The following table describes the general data cleansing rules:

Name	Description
rule_Assign_DQ_Mailability_Score_Description	Assigns a description to the Mailability Score output from the Address Validator transformation. The description corresponds to the output from Data Quality transformations in releases prior to Data Quality 9.0.
rule_Assign_DQ_Match_Code_Description	Assigns a description to the Match Code output from the Address Validator transformation. The description corresponds to the output from Data Quality transformations in releases prior to Data Quality 9.0.
rule_CAN_NER_Field_Identification	Identifies the type of information that an input field contains. The rule can identify names, personal IDs, company names, dates, and Canadian address data.

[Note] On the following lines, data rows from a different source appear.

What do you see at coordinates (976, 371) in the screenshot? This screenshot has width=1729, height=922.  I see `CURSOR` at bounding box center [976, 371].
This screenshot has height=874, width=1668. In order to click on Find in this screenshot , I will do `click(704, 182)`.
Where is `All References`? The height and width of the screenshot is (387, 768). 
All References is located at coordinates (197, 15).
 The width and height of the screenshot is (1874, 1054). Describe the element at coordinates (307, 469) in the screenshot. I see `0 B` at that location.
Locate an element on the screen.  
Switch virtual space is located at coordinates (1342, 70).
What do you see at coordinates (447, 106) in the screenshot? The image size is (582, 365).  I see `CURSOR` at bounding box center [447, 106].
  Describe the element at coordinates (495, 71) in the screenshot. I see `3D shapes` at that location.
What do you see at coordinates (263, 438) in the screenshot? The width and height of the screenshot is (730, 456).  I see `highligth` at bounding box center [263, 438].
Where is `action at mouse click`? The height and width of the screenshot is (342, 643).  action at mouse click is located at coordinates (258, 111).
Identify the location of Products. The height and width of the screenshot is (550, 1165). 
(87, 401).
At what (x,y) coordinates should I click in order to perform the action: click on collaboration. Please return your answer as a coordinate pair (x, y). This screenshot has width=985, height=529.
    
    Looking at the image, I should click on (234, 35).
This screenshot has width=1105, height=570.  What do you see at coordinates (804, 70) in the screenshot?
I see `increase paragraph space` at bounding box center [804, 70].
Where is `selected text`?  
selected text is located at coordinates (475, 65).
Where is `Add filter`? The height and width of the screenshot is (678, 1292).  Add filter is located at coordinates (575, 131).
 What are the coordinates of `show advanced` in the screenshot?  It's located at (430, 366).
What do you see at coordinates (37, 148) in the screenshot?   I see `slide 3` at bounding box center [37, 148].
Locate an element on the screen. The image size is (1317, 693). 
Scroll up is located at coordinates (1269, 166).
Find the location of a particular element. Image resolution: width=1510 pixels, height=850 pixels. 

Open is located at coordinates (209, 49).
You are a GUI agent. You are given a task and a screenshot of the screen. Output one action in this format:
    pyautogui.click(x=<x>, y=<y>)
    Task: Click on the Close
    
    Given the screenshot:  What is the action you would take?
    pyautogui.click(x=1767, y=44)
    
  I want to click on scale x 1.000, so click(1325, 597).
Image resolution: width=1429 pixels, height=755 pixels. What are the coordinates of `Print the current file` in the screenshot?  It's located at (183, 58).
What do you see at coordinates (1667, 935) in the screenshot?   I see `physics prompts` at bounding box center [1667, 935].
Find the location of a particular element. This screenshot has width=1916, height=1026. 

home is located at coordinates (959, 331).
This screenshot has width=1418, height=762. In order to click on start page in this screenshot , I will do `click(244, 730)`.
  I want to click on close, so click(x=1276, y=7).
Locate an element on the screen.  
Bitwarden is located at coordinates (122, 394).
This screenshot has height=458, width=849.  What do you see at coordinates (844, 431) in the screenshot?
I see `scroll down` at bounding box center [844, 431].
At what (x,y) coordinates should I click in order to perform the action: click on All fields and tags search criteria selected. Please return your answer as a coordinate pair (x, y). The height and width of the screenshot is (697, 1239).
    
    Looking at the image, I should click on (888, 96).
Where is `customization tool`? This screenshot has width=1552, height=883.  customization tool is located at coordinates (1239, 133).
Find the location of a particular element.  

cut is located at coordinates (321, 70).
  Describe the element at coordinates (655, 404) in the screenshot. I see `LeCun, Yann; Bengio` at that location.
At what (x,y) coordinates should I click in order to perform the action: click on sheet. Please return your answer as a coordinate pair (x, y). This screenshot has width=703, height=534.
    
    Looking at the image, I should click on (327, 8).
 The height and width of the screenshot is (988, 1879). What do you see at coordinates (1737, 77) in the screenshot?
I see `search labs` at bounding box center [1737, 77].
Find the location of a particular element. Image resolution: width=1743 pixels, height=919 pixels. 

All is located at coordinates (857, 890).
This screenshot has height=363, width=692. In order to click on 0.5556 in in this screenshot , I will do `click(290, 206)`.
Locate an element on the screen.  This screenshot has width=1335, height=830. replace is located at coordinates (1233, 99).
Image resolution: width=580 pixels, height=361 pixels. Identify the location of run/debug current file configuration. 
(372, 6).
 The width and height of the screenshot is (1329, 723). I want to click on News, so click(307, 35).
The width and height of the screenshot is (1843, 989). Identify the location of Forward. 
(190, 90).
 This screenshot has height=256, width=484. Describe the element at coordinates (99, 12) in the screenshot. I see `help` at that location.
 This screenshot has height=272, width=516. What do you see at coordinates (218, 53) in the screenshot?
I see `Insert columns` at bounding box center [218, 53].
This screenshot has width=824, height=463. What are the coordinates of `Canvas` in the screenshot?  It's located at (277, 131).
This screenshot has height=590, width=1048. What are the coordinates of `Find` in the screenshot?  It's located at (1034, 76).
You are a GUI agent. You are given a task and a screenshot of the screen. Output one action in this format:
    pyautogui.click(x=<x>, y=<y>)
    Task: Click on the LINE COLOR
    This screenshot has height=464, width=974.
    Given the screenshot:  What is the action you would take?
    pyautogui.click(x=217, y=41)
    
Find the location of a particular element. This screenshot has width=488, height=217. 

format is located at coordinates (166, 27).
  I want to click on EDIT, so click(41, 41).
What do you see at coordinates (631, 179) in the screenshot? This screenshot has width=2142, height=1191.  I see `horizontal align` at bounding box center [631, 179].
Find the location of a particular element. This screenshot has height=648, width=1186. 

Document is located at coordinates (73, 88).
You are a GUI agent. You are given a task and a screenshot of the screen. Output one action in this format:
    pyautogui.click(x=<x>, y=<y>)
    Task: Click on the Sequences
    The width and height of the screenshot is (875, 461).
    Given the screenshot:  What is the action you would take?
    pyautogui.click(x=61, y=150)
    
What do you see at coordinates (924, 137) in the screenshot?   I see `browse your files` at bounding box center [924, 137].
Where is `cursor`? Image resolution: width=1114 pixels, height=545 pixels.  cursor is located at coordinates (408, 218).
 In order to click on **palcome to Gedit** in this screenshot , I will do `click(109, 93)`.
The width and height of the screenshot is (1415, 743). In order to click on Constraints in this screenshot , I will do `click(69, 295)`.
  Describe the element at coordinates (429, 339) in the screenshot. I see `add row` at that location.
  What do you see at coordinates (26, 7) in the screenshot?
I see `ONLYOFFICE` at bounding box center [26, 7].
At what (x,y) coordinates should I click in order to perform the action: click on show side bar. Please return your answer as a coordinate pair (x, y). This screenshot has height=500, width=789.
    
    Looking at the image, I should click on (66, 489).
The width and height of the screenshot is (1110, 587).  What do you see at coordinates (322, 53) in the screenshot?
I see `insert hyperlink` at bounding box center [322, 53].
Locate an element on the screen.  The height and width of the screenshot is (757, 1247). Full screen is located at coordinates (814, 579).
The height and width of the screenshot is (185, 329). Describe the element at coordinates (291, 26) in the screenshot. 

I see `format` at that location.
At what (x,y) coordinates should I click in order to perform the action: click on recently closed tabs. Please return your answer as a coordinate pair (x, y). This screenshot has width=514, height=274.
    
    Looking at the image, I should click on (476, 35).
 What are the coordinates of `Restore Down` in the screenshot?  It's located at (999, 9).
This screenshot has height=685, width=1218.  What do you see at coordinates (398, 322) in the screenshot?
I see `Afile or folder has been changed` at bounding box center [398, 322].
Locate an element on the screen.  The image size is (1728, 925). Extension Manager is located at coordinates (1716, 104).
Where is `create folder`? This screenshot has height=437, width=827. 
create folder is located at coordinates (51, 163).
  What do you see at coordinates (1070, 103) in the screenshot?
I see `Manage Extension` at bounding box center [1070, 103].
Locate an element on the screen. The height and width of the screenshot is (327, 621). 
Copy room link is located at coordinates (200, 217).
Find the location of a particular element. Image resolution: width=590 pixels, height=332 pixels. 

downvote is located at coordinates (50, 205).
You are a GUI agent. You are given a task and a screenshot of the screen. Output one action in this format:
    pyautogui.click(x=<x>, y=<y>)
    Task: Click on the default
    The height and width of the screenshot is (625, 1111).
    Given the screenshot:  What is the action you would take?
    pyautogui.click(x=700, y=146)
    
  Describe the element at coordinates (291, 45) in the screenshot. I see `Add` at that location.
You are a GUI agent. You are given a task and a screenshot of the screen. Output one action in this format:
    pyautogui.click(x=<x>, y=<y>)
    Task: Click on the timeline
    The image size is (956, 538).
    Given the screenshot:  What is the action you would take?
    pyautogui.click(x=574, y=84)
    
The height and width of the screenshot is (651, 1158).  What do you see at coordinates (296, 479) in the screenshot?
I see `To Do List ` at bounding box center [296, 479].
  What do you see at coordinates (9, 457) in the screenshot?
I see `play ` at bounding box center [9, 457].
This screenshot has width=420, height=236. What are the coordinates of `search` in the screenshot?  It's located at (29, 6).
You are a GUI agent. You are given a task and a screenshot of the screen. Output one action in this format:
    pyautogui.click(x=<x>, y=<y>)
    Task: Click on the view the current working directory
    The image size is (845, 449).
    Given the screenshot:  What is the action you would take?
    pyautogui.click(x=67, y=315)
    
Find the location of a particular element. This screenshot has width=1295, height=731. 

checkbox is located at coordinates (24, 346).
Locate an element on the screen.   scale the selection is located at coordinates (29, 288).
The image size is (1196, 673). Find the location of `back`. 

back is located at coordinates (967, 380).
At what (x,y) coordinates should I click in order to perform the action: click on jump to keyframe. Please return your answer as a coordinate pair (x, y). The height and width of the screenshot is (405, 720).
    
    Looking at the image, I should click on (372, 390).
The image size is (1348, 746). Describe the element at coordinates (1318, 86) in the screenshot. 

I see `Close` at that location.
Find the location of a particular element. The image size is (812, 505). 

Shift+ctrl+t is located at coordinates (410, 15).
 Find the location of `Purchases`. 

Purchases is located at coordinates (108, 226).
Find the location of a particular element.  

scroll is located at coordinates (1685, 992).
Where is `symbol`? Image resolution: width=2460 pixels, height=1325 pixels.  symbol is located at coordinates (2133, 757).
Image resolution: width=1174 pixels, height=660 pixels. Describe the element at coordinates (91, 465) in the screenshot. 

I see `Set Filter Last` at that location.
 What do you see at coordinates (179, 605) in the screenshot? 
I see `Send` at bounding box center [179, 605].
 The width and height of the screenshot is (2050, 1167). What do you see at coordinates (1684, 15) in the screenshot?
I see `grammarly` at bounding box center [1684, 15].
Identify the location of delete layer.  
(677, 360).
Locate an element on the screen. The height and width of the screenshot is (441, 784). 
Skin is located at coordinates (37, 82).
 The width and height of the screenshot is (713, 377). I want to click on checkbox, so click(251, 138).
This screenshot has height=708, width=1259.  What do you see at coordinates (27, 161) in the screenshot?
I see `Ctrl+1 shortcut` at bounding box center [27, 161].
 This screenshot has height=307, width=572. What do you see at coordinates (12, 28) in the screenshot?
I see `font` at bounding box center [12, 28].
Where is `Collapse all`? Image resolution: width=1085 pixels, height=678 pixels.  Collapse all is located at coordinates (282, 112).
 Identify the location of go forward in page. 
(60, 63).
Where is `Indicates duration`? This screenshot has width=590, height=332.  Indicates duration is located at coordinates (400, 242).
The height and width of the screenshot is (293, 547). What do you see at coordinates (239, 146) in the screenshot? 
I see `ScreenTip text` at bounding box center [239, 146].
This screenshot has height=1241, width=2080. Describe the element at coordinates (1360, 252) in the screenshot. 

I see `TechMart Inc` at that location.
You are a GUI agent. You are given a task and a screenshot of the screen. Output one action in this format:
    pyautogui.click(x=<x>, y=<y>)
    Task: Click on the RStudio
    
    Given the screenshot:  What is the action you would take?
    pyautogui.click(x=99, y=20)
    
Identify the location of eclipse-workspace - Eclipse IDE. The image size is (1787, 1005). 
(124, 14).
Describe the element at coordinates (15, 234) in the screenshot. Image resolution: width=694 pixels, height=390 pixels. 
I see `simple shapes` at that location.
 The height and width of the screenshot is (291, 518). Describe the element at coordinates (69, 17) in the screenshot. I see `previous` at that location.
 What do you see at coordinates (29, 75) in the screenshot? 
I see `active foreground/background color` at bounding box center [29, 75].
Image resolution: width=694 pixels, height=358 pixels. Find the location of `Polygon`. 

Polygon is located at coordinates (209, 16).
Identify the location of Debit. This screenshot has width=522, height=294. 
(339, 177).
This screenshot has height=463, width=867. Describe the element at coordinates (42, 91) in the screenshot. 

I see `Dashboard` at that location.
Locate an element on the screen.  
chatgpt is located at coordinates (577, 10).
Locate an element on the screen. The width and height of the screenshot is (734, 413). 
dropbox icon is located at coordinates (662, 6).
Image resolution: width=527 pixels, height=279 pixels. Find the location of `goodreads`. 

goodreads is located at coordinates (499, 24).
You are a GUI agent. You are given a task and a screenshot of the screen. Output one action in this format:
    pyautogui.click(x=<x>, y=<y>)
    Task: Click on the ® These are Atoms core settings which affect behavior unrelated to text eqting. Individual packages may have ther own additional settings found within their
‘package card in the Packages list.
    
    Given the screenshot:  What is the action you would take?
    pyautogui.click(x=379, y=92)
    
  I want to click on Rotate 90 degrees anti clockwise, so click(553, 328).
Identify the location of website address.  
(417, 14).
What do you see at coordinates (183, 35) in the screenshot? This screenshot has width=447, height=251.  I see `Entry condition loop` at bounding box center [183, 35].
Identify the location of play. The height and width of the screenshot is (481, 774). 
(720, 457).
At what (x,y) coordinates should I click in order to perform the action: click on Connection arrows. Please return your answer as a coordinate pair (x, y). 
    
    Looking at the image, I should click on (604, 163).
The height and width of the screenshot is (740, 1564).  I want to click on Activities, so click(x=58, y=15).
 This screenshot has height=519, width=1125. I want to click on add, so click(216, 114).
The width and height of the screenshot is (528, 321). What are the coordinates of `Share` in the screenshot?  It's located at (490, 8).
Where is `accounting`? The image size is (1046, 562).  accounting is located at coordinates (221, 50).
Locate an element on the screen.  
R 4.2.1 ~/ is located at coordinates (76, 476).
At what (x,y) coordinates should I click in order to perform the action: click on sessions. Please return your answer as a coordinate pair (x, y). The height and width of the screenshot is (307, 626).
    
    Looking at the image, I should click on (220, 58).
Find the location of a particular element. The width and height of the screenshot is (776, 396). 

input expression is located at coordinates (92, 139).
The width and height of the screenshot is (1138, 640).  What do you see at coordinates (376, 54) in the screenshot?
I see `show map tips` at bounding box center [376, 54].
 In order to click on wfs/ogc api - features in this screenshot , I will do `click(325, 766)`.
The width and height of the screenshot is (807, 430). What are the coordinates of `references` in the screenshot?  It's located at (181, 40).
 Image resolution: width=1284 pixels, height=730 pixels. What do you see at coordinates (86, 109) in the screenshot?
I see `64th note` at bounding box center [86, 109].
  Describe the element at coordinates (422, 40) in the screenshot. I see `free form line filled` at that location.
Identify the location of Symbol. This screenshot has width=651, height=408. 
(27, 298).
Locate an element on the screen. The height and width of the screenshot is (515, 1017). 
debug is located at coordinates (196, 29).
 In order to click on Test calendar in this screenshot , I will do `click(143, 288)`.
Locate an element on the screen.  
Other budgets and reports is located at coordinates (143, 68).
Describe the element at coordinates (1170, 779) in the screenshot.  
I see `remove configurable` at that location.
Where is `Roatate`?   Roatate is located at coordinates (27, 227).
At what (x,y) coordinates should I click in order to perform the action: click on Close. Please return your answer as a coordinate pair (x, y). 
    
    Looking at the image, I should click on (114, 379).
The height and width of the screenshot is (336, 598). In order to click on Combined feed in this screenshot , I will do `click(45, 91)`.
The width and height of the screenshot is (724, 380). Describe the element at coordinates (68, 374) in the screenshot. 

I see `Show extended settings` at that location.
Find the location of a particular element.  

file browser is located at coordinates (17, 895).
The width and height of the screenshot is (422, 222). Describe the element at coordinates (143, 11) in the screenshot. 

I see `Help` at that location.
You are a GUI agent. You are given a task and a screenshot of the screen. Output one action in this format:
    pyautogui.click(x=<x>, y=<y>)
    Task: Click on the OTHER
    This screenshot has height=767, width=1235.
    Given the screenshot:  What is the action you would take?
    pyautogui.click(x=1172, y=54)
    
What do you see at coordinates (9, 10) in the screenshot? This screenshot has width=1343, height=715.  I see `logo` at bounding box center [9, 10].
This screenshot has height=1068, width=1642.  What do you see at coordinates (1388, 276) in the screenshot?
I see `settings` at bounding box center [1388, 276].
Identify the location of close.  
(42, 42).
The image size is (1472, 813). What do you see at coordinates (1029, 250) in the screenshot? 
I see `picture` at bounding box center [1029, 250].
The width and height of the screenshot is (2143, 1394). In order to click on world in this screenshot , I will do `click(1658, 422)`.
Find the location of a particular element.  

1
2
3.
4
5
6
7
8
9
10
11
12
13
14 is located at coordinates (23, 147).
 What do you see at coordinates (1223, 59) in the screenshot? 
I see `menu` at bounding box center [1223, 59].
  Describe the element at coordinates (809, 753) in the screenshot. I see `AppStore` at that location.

The rule returns a label that describes the type of input data. The rule uses reference data to identify the types of information. The rule uses probabilistic matching techniques to identify the types of information.
rule_Compare_Dates	Calculates the difference between two dates. The rule uses the following units of measure: - Hours - Days - Months - Years Each output value is exclusive from the other values. The outputs cannot be added to represent the difference between the data values.
rule_Completeness	Checks a single field for NULL values. Returns "Complete" if the field contains data. Returns "Incomplete" if the field is empty or contains a NULL value.
rule_Completeness_Multi_Port	Checks multiple fields for NULL values. Returns "Complete" if all fields contain data. Returns "Incomplete" if any field is empty or contains a NULL value.
rule_Date_Complete	Verifies that the input string conforms to a date format that the rule recognizes. The rule reads the following reference table: user_defined_dates_infa
rule_Date_of_Birth_Validation	Checks the number of years between a date of birth and the current date. Returns "Adult" or "Minor" in addition to "Valid" if the number of years is 120 or lower. Returns "Invalid" if the number of years is greater than 120.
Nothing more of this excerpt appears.